How Long Can Pan Am Keep Flying Solo?

To those who remember Pan American World Airways Inc. as the outward expression of the American dream, its slow decline has been particularly painful. Pan Am's China Clipper flying boats opened the Pacific. Juan Trippe, its pioneering chairman, ushered in the jet age. Pan Am was gutsy and sexy. But on Jan. 8, when it announced its bankruptcy in a cramped conference room, the carrier merely seemed tired.

The Chapter 11 filing was no surprise. Pan Am Corp. has been wounded for a decade. Chairman Thomas G. Plaskett, who has been trying to sell it since he arrived in 1988, hadn't been able to stop the bleeding. And when skyrocketing fuel costs drained the airline's cash reserves to $30 million, bankruptcy became inevitable. Pan Am will continue to fly all its routes and honor its tickets. Protected from his creditors, Plaskett hopes to restructure its complex debt. "It's a whole new ballgame," he declares.

UNITED WAY. Not quite. Plaskett, who agreed to sell his lucrative London routes to UAL Corp. in October, hopes to focus on Pan Am's European hub in Frankfurt and an expanding Latin American hub in Miami. The $400 million United deal includes an expansive marketing agreement intended to provide those routes the domestic feed traffic Pan Am could never generate on its own. Sounds reasonable. But what about Pan Am's aging fleet, its $490 million in unfunded pension liabilities, and the $400 million it needs for aircraft leases this year? "The odds are Pan Am won't emerge as an independent company," says Standard & Poor's Corp. analyst Philip Baggaley.

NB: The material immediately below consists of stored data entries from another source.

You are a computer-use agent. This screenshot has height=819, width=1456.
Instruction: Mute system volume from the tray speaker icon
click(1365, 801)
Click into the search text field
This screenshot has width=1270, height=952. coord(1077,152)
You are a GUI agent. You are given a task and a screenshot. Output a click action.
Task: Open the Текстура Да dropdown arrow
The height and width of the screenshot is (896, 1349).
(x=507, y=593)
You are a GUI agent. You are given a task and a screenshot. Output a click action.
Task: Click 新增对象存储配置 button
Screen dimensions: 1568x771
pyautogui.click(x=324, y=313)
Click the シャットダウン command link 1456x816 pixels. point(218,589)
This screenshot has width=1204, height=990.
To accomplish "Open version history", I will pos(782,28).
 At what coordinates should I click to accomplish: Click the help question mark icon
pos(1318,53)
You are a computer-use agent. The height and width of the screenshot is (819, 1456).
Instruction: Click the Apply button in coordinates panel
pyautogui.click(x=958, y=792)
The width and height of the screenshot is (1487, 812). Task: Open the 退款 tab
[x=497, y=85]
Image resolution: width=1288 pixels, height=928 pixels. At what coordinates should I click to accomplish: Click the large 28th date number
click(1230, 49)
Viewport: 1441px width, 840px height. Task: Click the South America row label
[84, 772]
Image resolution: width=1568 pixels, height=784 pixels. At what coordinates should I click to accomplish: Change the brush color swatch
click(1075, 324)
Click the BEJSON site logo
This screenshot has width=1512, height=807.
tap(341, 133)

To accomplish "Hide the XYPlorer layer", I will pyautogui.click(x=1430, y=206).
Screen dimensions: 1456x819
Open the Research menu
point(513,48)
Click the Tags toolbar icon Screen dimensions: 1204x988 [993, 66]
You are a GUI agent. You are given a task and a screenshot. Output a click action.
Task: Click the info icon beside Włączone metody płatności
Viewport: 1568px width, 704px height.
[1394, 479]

There's speculation United might buy it first. The London deal is already forging close links. And United Chairman Stephen M. Wolf is clearly interested in Pan Am's lucrative Latin American system. Purchasing it, or buying Pan Am whole, would enable United to keep pace with rival American Airlines Inc., which bought Eastern Air Lines Inc.'s Latin American routes in 1989. Pan Am's clout in Eastern and Central Europe would also be attractive. Merging, though, would be a sticky wicket. Pan Am's pension problem is onerous, its unions ornery.

United is doing its best to keep Pan Am aloft. Together with Bankers Trust Co., it wants to lend the carrier $150 million to tide it over until the London deal is complete. United would provide $50 million. Besides giving Pan Am cash to operate, the loan would enable Plaskett to spurn the advances of Carl Icahn, chairman of Trans World Airlines Inc. In December, the raider offered to buy Pan Am for $375 million, but Plaskett spurned the bid, citing insufficient information.

Plaskett will make a run at restructuring. He's negotiating to sell the East Coast shuttle and thinks the cash can steady Pan Am on a new, more focused course. But time may be running out. By late this year, Pan Am could be just a fond memory.